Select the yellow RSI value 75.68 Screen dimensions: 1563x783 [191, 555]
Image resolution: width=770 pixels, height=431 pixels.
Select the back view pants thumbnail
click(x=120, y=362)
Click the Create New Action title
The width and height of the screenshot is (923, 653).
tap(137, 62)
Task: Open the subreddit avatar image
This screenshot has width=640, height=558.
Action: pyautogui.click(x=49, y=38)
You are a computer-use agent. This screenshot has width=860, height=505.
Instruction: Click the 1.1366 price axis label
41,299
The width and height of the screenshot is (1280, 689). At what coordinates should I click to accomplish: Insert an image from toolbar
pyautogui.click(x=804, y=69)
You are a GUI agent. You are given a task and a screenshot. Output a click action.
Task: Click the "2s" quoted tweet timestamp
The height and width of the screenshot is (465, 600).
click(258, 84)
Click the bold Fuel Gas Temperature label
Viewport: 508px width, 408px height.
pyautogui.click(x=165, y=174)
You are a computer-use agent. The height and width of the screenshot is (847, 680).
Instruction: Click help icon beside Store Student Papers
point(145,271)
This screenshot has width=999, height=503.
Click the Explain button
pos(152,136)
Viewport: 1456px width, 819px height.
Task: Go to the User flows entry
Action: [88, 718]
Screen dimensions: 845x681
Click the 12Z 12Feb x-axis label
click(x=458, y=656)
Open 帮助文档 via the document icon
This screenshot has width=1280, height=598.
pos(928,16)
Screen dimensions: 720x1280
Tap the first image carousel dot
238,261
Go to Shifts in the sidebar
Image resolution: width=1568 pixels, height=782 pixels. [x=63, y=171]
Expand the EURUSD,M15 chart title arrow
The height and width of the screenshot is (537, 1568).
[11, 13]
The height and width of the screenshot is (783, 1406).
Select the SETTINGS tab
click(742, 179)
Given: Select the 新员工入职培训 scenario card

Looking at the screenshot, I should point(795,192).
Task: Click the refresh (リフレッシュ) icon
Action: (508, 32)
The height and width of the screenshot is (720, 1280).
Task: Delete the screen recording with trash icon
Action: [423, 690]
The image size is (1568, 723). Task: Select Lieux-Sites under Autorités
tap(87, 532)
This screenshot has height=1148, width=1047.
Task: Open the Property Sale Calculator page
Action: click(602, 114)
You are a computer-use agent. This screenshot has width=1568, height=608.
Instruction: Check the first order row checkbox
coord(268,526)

——————

# Required work:
From the listing above, pick out every line containing "dimensions".

# Reply:
Select the yellow RSI value 75.68 Screen dimensions: 1563x783 [191, 555]
Screen dimensions: 845x681
Screen dimensions: 720x1280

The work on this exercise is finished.